**THE INPUT**:
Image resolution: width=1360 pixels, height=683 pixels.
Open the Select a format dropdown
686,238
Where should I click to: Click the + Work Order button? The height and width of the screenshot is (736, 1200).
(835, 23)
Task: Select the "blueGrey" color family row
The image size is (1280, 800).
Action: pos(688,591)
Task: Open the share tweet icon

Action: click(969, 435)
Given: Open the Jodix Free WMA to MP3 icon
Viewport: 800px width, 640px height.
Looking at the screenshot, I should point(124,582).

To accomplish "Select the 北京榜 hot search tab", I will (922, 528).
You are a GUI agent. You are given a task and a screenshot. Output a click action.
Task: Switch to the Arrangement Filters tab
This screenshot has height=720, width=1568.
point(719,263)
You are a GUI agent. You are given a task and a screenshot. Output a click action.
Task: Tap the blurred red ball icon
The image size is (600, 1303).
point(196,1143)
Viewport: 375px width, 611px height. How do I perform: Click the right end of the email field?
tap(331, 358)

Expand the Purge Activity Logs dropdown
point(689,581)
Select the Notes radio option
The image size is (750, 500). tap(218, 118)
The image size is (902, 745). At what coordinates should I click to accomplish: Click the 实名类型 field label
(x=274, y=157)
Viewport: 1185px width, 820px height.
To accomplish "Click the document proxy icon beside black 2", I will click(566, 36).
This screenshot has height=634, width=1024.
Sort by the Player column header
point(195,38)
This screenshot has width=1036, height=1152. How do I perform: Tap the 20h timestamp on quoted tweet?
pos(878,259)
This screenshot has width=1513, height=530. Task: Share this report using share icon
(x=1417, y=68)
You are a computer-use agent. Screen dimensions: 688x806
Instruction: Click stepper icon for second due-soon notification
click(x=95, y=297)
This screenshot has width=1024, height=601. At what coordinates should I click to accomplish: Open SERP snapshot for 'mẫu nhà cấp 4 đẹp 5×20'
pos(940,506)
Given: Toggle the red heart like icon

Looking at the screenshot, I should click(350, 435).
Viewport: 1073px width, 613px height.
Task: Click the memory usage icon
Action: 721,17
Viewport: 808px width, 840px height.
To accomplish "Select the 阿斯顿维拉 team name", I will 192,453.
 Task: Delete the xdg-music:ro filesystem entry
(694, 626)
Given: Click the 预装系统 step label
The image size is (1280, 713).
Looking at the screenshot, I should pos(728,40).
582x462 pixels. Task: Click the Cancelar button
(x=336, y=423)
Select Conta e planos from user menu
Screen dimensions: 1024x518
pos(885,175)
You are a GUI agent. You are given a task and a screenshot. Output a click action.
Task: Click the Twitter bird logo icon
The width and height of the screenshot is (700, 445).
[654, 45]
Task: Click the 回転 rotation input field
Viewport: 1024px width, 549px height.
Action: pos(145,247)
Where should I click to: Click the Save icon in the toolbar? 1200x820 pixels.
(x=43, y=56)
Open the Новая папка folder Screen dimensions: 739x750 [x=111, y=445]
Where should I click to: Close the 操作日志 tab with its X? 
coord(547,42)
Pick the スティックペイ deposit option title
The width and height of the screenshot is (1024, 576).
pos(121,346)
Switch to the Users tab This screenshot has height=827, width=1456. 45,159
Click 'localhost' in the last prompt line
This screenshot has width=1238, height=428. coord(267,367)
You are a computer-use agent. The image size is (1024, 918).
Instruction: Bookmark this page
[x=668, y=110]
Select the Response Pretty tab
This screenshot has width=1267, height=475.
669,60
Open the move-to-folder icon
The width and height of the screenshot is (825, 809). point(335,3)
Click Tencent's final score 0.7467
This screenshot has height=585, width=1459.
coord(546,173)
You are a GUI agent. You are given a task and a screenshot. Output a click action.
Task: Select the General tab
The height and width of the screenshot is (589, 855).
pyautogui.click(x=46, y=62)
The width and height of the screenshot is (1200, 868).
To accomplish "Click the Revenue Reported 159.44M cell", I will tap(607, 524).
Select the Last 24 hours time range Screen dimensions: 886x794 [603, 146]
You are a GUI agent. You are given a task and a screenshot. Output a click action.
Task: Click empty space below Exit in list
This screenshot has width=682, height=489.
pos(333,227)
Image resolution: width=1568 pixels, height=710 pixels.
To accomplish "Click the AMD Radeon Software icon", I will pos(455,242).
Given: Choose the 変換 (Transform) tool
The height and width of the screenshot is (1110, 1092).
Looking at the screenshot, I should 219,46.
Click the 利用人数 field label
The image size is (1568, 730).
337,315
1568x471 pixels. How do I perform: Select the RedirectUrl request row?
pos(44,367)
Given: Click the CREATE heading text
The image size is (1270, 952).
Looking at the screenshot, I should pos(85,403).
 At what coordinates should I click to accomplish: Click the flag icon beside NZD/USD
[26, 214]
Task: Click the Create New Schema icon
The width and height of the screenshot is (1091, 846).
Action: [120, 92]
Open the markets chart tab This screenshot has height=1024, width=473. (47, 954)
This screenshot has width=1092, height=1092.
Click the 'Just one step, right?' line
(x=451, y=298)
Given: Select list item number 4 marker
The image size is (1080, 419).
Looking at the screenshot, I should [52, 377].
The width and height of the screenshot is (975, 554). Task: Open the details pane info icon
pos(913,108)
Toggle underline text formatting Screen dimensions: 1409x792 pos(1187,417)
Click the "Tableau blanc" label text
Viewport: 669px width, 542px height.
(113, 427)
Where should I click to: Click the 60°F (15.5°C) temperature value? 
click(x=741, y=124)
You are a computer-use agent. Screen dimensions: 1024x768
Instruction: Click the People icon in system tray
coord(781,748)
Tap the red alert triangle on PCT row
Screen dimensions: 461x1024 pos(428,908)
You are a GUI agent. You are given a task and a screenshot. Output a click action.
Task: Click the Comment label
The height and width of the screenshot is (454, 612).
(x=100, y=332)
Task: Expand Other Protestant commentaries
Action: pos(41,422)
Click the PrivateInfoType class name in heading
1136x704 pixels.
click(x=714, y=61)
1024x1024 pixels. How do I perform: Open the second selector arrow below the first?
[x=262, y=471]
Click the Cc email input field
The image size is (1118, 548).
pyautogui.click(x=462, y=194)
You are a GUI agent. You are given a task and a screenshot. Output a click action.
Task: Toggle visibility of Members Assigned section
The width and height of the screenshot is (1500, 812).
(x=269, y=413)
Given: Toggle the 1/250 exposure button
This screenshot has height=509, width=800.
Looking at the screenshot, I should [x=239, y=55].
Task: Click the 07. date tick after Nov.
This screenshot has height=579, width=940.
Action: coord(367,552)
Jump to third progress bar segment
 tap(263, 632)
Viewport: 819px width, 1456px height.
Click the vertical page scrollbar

**WORK ITEM**: Nothing may be omitted. Restate all of the entries exactly.

**ANSWER SPACE**:
Image resolution: width=1360 pixels, height=683 pixels.
Open the Select a format dropdown
686,238
Where should I click to: Click the + Work Order button? The height and width of the screenshot is (736, 1200).
(835, 23)
Task: Select the "blueGrey" color family row
The image size is (1280, 800).
Action: pos(688,591)
Task: Open the share tweet icon

Action: click(969, 435)
Given: Open the Jodix Free WMA to MP3 icon
Viewport: 800px width, 640px height.
Looking at the screenshot, I should point(124,582).

To accomplish "Select the 北京榜 hot search tab", I will (922, 528).
You are a GUI agent. You are given a task and a screenshot. Output a click action.
Task: Switch to the Arrangement Filters tab
This screenshot has height=720, width=1568.
point(719,263)
You are a GUI agent. You are given a task and a screenshot. Output a click action.
Task: Tap the blurred red ball icon
The image size is (600, 1303).
point(196,1143)
Viewport: 375px width, 611px height. How do I perform: Click the right end of the email field?
tap(331, 358)

Expand the Purge Activity Logs dropdown
point(689,581)
Select the Notes radio option
The image size is (750, 500). tap(218, 118)
The image size is (902, 745). At what coordinates should I click to accomplish: Click the 实名类型 field label
(x=274, y=157)
Viewport: 1185px width, 820px height.
To accomplish "Click the document proxy icon beside black 2", I will click(566, 36).
This screenshot has height=634, width=1024.
Sort by the Player column header
point(195,38)
This screenshot has width=1036, height=1152. How do I perform: Tap the 20h timestamp on quoted tweet?
pos(878,259)
This screenshot has width=1513, height=530. Task: Share this report using share icon
(x=1417, y=68)
You are a computer-use agent. Screen dimensions: 688x806
Instruction: Click stepper icon for second due-soon notification
click(x=95, y=297)
This screenshot has width=1024, height=601. At what coordinates should I click to accomplish: Open SERP snapshot for 'mẫu nhà cấp 4 đẹp 5×20'
pos(940,506)
Given: Toggle the red heart like icon

Looking at the screenshot, I should click(350, 435).
Viewport: 1073px width, 613px height.
Task: Click the memory usage icon
Action: 721,17
Viewport: 808px width, 840px height.
To accomplish "Select the 阿斯顿维拉 team name", I will 192,453.
 Task: Delete the xdg-music:ro filesystem entry
(694, 626)
Given: Click the 预装系统 step label
The image size is (1280, 713).
Looking at the screenshot, I should pos(728,40).
582x462 pixels. Task: Click the Cancelar button
(x=336, y=423)
Select Conta e planos from user menu
Screen dimensions: 1024x518
pos(885,175)
You are a GUI agent. You are given a task and a screenshot. Output a click action.
Task: Click the Twitter bird logo icon
The width and height of the screenshot is (700, 445).
[654, 45]
Task: Click the 回転 rotation input field
Viewport: 1024px width, 549px height.
Action: pos(145,247)
Where should I click to: Click the Save icon in the toolbar? 1200x820 pixels.
(x=43, y=56)
Open the Новая папка folder Screen dimensions: 739x750 [x=111, y=445]
Where should I click to: Close the 操作日志 tab with its X? 
coord(547,42)
Pick the スティックペイ deposit option title
The width and height of the screenshot is (1024, 576).
pos(121,346)
Switch to the Users tab This screenshot has height=827, width=1456. 45,159
Click 'localhost' in the last prompt line
This screenshot has width=1238, height=428. coord(267,367)
You are a computer-use agent. The image size is (1024, 918).
Instruction: Bookmark this page
[x=668, y=110]
Select the Response Pretty tab
This screenshot has width=1267, height=475.
669,60
Open the move-to-folder icon
The width and height of the screenshot is (825, 809). point(335,3)
Click Tencent's final score 0.7467
This screenshot has height=585, width=1459.
coord(546,173)
You are a GUI agent. You are given a task and a screenshot. Output a click action.
Task: Select the General tab
The height and width of the screenshot is (589, 855).
pyautogui.click(x=46, y=62)
The width and height of the screenshot is (1200, 868).
To accomplish "Click the Revenue Reported 159.44M cell", I will tap(607, 524).
Select the Last 24 hours time range Screen dimensions: 886x794 [603, 146]
You are a GUI agent. You are given a task and a screenshot. Output a click action.
Task: Click empty space below Exit in list
This screenshot has width=682, height=489.
pos(333,227)
Image resolution: width=1568 pixels, height=710 pixels.
To accomplish "Click the AMD Radeon Software icon", I will pos(455,242).
Given: Choose the 変換 (Transform) tool
The height and width of the screenshot is (1110, 1092).
Looking at the screenshot, I should 219,46.
Click the 利用人数 field label
The image size is (1568, 730).
337,315
1568x471 pixels. How do I perform: Select the RedirectUrl request row?
pos(44,367)
Given: Click the CREATE heading text
The image size is (1270, 952).
Looking at the screenshot, I should pos(85,403).
 At what coordinates should I click to accomplish: Click the flag icon beside NZD/USD
[26, 214]
Task: Click the Create New Schema icon
The width and height of the screenshot is (1091, 846).
Action: [120, 92]
Open the markets chart tab This screenshot has height=1024, width=473. (47, 954)
This screenshot has width=1092, height=1092.
Click the 'Just one step, right?' line
(x=451, y=298)
Given: Select list item number 4 marker
The image size is (1080, 419).
Looking at the screenshot, I should [52, 377].
The width and height of the screenshot is (975, 554). Task: Open the details pane info icon
pos(913,108)
Toggle underline text formatting Screen dimensions: 1409x792 pos(1187,417)
Click the "Tableau blanc" label text
Viewport: 669px width, 542px height.
(113, 427)
Where should I click to: Click the 60°F (15.5°C) temperature value? 
click(x=741, y=124)
You are a computer-use agent. Screen dimensions: 1024x768
Instruction: Click the People icon in system tray
coord(781,748)
Tap the red alert triangle on PCT row
Screen dimensions: 461x1024 pos(428,908)
You are a GUI agent. You are given a task and a screenshot. Output a click action.
Task: Click the Comment label
The height and width of the screenshot is (454, 612).
(x=100, y=332)
Task: Expand Other Protestant commentaries
Action: pos(41,422)
Click the PrivateInfoType class name in heading
1136x704 pixels.
click(x=714, y=61)
1024x1024 pixels. How do I perform: Open the second selector arrow below the first?
[x=262, y=471]
Click the Cc email input field
The image size is (1118, 548).
pyautogui.click(x=462, y=194)
You are a GUI agent. You are given a task and a screenshot. Output a click action.
Task: Toggle visibility of Members Assigned section
The width and height of the screenshot is (1500, 812).
(x=269, y=413)
Given: Toggle the 1/250 exposure button
This screenshot has height=509, width=800.
Looking at the screenshot, I should [x=239, y=55].
Task: Click the 07. date tick after Nov.
This screenshot has height=579, width=940.
Action: coord(367,552)
Jump to third progress bar segment
 tap(263, 632)
Viewport: 819px width, 1456px height.
Click the vertical page scrollbar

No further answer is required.